L'agroécologie, notre rapport à la nature

Interdépendances entre écosystèmes : les méta-écosystèmes

Photo de Ivan Bandura sur Unsplash Interdépendances entre écosystèmes : les méta-écosystèmes
Photo de Ivan Bandura sur Unsplash

Mouvement social ou politique, discipline scientifique... l'agroécologie est décidément un terme que tout le monde connait, rejette ou revendique. Dans cette chronique, Edith Le Cadre-Barthélémy, professeure à l'Institut Agro Rennes-Angers, décrypte, sur euradio, les différents sens de ce mot.

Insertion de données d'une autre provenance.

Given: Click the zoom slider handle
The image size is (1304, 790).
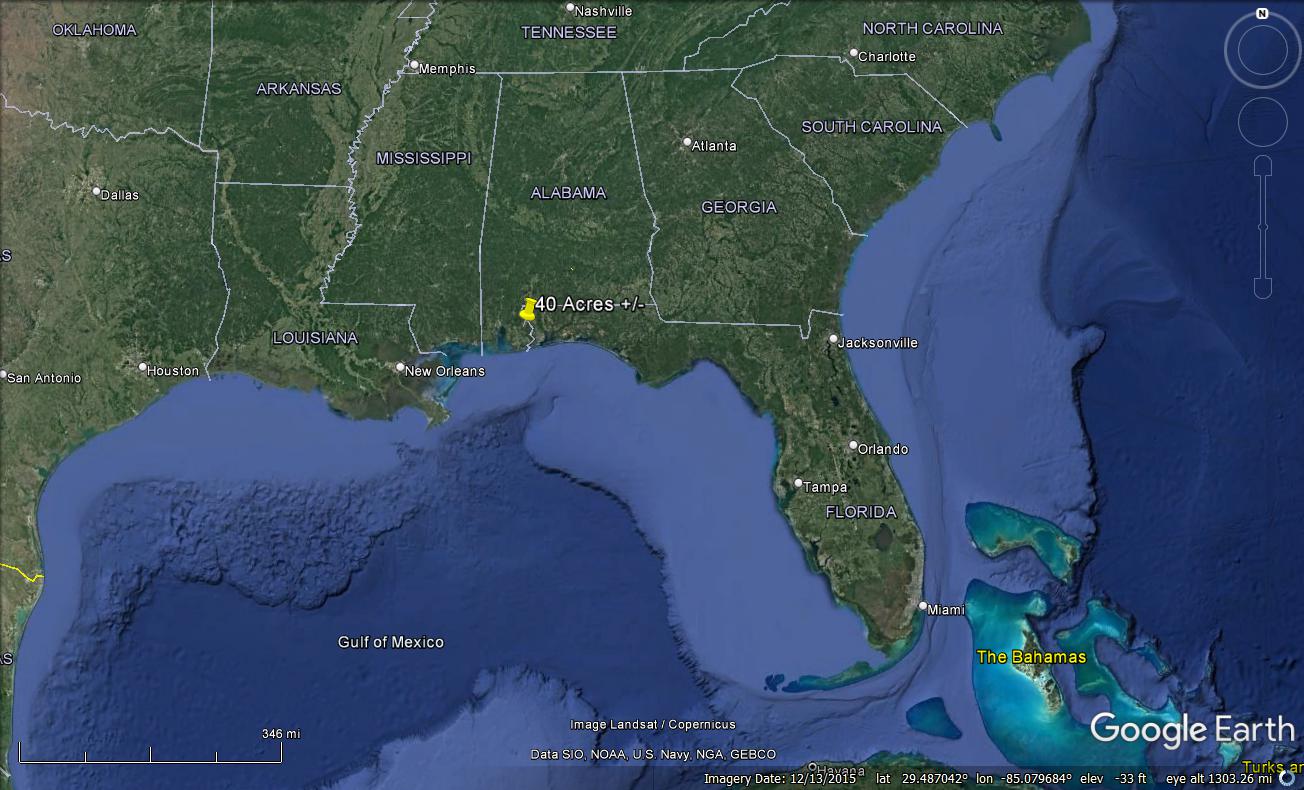Looking at the screenshot, I should click(x=1262, y=227).
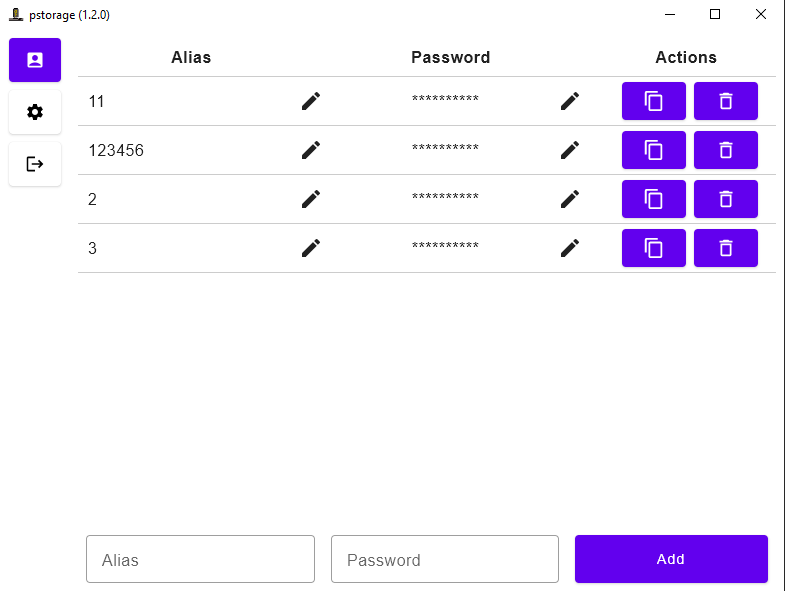Edit the password of entry 2
This screenshot has width=785, height=591.
tap(570, 199)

Souvent quand est évoqué l’agroécologie, les solutions locales sont mises en avant, mais faut-il opposer solutions locales et approches globales lorsqu’on parle d’agroécologie ? Edith, vous proposez d’en discuter aujourd’hui sur Euradio !

Bonjour Laurence.

Une fois n’est pas coutume, je propose de donner la réponse à votre question immédiatement, car cette question est bien au cœur de beaucoup de discussions sur l’agroécologie.

La réponse est non.

Ecologiquement, cela n’a pas de sens de séparer local et global car les écosystèmes sont liés les uns aux autres par des flux d’énergie, de matière mais aussi d’organismes.

Selon les écosystèmes, les flux peuvent être majoritairement de la matière comme les éléments nutritifs ou bien des organismes qui se dispersent.

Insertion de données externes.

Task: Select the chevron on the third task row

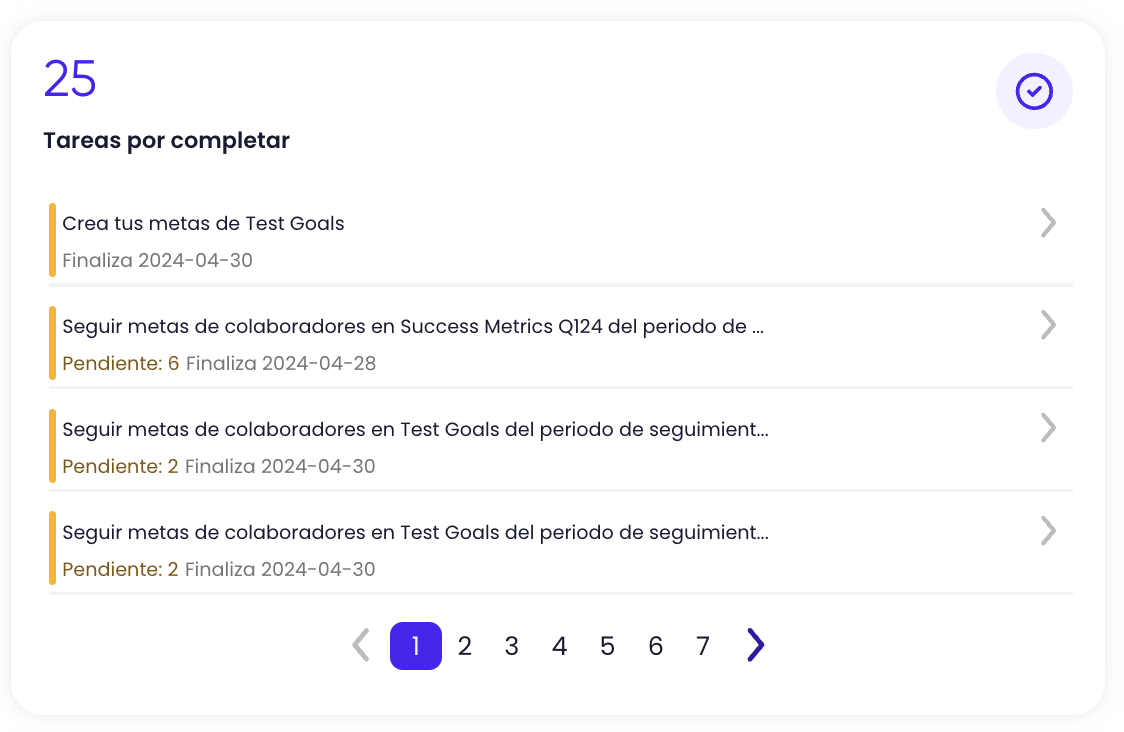Action: (1048, 428)
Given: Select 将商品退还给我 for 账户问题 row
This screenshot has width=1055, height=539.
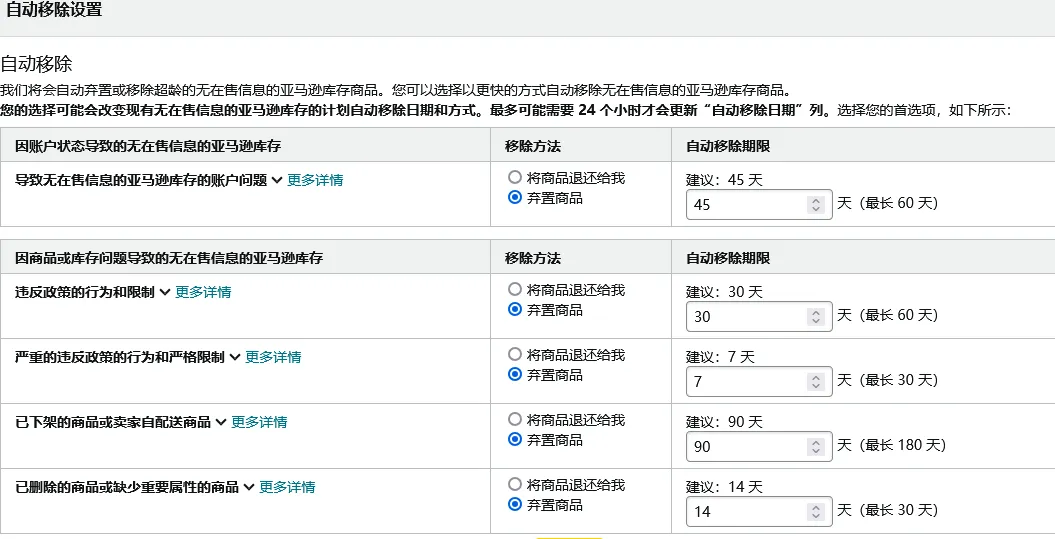Looking at the screenshot, I should 515,178.
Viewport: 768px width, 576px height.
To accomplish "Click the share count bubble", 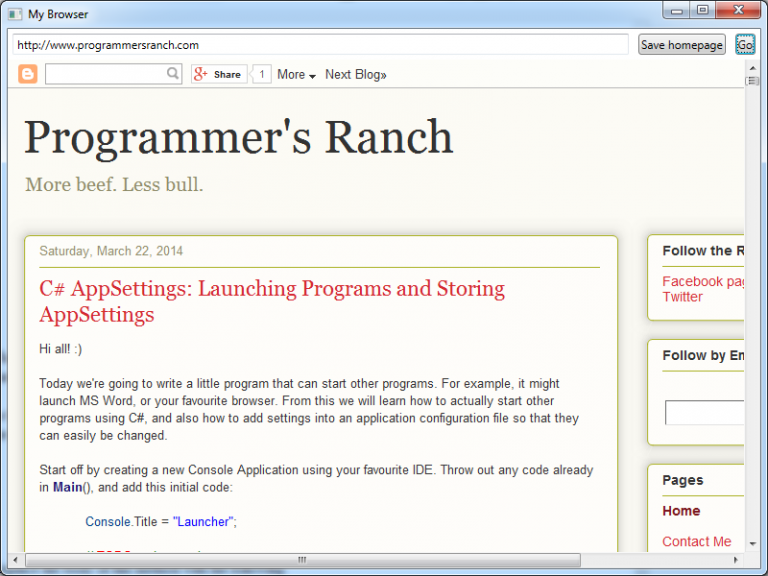I will point(262,74).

Pour conceptualiser ces liens entre différents écosystèmes, les écologues utilisent le terme de méta-écosystème.

Quelles sont les implications en matière d’agroécologie ?

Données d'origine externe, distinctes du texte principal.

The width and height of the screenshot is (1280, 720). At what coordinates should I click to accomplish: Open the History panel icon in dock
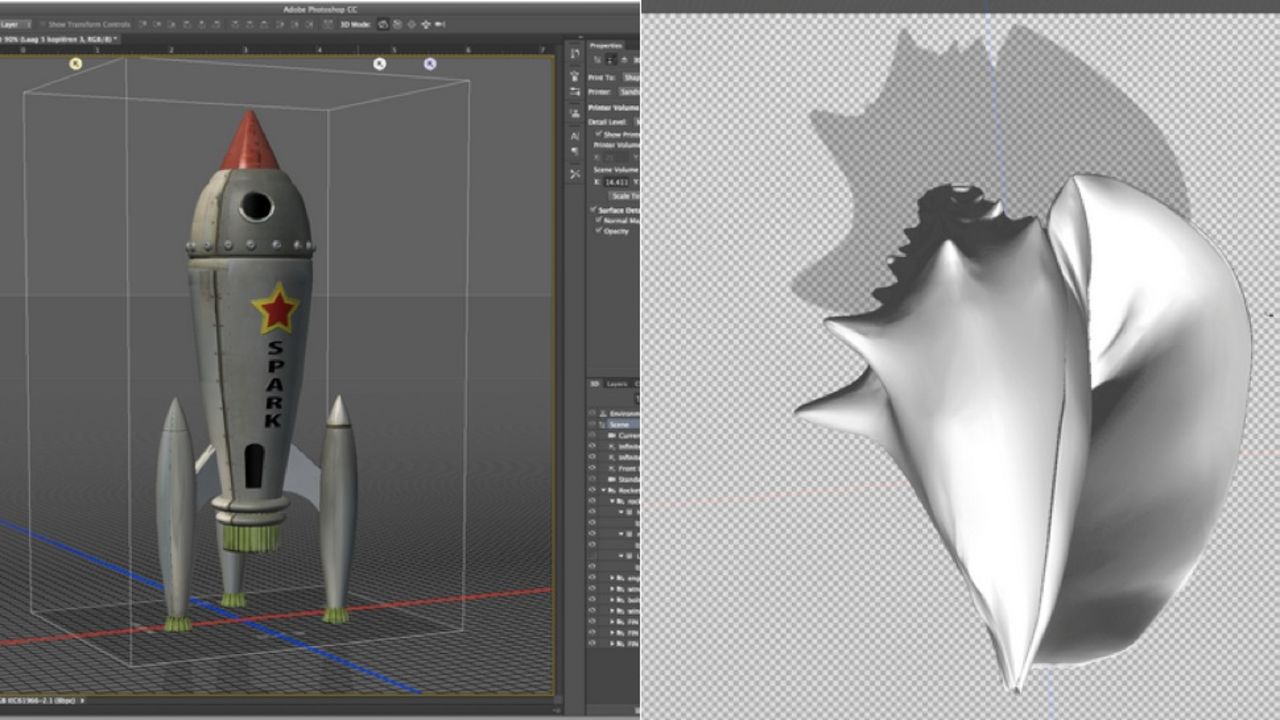point(575,54)
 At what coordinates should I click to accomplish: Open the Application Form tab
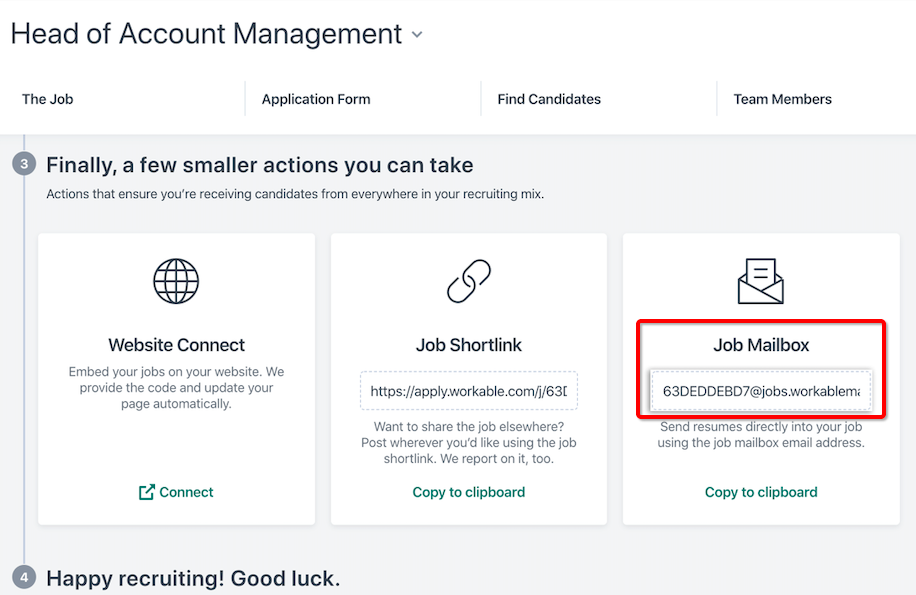[316, 99]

Si je prends l’exemple des flux de nutriments qui sont une ressource, si un écosystème ne consomme pas tous ses nutriments, alors ils peuvent être transférés à un écosystème récepteur comme dans un jeu de domino.

Les conséquences sur l’écosystème peuvent être différentes en fonction des organismes présents.

Ce phénomène est bien connu dans le cas des marées vertes, où l’apport d’azote et de phosphore favorise la prolifération d’algues.

Par conséquent, en terme d’agroécologie, ce n’est pas seulement à l’échelle locale comme la parcelle agricole qu’il faut réfléchir et agir mais également envisager toutes les interactions avec les écosystèmes avec lesquelles la parcelle peut être connectée, ce qui est loin d’être simple.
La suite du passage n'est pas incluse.